XMSS Signature Changes

The logic to derive WOTS+ private keys from the seed contained in the XMSS private key has been updated according to the recommendations in NIST SP 800-208. While signatures created with old private keys are still valid using the old public key, new valid signatures cannot be created. To still support legacy private XMSS keys, they can be used by passing WOTS_Derivation_Method::Botan2x to the constructor of the XMSS_PrivateKey.

Private XMSS keys created this way use the old derivation logic and can therefore generate new valid signatures.
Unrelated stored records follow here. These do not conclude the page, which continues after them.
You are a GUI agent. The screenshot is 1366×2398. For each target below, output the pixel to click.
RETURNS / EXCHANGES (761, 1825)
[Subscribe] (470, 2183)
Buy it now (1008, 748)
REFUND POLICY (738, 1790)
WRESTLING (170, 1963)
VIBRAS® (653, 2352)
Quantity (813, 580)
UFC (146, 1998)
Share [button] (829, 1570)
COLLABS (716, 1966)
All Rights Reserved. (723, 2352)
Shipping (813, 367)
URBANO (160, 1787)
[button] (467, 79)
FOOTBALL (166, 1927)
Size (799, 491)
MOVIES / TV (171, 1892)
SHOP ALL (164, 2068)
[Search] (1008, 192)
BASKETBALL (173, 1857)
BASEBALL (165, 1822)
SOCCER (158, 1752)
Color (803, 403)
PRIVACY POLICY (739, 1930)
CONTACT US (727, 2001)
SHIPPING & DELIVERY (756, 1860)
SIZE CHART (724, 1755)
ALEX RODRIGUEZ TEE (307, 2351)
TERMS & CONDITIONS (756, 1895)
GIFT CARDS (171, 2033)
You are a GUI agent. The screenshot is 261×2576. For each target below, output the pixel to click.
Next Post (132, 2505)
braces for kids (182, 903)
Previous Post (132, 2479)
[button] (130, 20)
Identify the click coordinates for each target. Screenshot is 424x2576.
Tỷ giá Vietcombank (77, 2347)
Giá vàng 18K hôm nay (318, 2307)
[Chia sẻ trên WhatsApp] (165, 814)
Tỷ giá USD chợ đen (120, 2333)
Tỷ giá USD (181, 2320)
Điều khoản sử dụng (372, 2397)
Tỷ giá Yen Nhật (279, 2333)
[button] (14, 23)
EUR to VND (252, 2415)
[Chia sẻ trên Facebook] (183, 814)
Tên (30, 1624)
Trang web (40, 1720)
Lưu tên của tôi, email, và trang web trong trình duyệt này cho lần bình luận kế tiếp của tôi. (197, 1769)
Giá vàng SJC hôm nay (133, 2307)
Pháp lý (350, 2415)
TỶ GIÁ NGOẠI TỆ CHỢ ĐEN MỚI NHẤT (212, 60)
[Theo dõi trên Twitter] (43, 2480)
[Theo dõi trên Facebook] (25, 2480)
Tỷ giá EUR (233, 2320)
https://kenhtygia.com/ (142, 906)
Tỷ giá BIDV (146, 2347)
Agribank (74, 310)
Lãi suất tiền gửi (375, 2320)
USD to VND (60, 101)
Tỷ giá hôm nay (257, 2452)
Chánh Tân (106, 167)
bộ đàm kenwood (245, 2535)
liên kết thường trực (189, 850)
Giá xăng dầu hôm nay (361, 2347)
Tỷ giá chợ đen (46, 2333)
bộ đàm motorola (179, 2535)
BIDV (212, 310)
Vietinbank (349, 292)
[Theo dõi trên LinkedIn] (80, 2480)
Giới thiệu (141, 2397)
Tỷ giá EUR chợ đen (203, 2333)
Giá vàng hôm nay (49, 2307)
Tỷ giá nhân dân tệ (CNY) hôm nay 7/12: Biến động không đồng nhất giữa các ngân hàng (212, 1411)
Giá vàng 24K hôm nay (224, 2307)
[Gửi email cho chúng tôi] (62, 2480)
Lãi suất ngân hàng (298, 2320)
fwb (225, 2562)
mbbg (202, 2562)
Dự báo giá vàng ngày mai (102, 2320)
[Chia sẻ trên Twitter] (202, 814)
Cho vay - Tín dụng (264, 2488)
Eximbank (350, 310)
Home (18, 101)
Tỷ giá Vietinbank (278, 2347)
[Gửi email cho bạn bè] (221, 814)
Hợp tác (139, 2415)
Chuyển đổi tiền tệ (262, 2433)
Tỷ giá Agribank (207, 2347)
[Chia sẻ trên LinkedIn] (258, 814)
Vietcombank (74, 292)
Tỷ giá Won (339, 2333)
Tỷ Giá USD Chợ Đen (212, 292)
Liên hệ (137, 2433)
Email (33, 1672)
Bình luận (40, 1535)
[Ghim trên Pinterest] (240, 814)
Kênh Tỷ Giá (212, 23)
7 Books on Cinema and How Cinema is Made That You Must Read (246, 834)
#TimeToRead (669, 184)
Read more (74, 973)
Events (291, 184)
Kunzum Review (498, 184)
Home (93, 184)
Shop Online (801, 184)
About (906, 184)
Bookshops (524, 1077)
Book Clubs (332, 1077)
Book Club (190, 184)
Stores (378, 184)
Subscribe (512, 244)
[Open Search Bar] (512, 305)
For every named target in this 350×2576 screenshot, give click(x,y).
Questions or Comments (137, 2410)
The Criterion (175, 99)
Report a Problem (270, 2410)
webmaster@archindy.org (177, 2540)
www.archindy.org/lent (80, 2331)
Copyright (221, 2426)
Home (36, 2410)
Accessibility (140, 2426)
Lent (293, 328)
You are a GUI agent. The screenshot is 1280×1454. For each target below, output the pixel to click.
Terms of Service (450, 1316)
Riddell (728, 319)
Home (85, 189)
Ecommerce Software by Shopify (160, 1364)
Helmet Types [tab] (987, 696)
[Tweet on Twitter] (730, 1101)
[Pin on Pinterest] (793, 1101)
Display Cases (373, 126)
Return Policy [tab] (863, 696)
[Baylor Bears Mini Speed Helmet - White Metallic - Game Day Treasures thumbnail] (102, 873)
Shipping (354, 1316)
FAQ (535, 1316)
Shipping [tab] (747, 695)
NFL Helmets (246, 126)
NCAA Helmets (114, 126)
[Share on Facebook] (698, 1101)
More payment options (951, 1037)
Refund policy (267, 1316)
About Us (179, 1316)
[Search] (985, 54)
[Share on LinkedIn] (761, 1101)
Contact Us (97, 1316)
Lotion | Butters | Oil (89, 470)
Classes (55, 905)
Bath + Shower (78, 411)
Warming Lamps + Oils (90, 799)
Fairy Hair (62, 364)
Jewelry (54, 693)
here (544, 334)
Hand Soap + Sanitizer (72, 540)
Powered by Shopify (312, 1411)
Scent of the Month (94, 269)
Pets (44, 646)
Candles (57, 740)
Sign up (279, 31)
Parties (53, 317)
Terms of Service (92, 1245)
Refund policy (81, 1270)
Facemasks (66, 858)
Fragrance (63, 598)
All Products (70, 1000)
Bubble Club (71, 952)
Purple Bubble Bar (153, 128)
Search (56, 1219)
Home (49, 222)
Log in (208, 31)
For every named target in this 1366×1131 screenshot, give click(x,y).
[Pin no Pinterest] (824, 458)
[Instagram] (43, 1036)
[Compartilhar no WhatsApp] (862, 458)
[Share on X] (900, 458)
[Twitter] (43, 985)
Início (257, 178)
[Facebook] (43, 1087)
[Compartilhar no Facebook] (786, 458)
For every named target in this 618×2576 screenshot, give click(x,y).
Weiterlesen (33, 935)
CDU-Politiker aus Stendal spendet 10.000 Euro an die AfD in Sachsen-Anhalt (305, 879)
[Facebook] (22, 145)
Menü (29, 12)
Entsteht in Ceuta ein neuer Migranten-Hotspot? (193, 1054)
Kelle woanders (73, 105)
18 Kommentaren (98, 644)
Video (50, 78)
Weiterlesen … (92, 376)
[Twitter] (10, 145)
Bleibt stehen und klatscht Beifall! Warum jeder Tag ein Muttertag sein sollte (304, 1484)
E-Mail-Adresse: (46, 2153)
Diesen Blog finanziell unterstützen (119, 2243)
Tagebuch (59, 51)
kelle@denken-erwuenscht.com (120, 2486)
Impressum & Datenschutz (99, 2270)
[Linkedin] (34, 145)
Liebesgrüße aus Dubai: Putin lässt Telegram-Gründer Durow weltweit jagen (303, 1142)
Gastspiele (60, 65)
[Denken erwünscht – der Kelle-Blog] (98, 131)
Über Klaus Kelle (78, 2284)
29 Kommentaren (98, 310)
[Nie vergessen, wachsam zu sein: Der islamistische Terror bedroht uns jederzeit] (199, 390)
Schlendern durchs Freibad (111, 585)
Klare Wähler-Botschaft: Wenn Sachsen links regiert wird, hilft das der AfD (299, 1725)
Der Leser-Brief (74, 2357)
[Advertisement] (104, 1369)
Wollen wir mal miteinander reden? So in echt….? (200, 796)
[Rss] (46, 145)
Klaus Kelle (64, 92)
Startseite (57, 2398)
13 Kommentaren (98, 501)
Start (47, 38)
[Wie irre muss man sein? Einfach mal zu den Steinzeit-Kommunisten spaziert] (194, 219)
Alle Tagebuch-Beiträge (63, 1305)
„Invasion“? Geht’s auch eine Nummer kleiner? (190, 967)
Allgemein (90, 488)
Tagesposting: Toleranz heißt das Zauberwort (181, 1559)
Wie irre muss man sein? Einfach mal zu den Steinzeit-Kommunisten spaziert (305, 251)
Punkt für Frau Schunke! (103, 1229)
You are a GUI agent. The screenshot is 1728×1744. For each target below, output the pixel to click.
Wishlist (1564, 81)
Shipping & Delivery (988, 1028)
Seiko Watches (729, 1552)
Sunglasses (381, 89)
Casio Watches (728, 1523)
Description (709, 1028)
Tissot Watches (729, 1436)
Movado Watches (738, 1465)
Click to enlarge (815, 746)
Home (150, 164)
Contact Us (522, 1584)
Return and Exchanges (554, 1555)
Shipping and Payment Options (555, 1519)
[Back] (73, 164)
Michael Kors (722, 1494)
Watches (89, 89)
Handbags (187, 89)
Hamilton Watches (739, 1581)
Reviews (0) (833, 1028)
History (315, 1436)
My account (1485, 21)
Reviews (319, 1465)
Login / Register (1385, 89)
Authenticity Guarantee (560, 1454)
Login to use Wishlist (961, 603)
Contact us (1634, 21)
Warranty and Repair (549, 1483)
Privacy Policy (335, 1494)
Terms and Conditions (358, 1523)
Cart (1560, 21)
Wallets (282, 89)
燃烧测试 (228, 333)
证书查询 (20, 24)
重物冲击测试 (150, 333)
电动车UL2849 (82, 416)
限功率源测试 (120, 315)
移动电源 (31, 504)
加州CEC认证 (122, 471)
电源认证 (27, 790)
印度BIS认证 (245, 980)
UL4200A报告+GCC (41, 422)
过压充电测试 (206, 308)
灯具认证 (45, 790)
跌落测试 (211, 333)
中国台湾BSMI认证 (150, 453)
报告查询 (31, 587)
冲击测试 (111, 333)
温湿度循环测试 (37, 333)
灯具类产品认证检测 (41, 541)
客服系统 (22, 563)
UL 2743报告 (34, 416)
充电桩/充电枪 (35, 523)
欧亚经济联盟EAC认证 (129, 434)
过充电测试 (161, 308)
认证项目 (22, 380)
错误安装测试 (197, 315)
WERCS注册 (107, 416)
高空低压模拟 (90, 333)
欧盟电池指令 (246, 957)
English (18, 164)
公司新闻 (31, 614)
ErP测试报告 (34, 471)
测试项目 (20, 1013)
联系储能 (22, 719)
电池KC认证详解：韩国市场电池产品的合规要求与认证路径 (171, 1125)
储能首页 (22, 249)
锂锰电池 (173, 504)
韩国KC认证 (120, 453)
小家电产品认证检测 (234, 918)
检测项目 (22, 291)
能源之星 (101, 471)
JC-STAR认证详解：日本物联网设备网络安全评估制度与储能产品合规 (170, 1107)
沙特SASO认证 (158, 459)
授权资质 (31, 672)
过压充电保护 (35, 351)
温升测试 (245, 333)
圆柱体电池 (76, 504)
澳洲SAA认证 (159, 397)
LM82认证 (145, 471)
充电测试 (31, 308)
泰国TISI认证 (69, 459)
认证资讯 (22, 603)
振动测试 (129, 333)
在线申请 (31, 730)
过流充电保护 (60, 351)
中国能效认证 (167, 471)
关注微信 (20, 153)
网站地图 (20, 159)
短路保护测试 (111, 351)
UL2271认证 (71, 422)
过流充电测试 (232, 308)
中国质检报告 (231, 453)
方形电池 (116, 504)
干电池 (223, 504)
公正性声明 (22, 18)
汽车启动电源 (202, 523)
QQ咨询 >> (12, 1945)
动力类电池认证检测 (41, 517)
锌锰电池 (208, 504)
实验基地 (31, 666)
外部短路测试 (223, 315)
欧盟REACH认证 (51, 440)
It is recommended to use WOTS_Derivation_Method::NIST_SP800_208 (default) when creating new XMSS keys.

Random Number Generator

Fetching a large number of bytes via randomize_with_input() from a stateful RNG will now incorporate the provided “input” data in the first request to the underlying DRBG only. This applies to such DRBGs that pose a limit on the number of bytes per request (most notable HMAC_DRBG with a 64kB default). Botan 2.x (erroneously) applied the input to all underlying DRBG requests in such cases.

Applications that rely on a static seed for deterministic RNG output might observe a different byte stream in such cases. As a workaround, users are advised to “mimick” the legacy behaviour by manually pulling from the RNG in “byte limit”-sized chunks and provide the “input” with each invocation.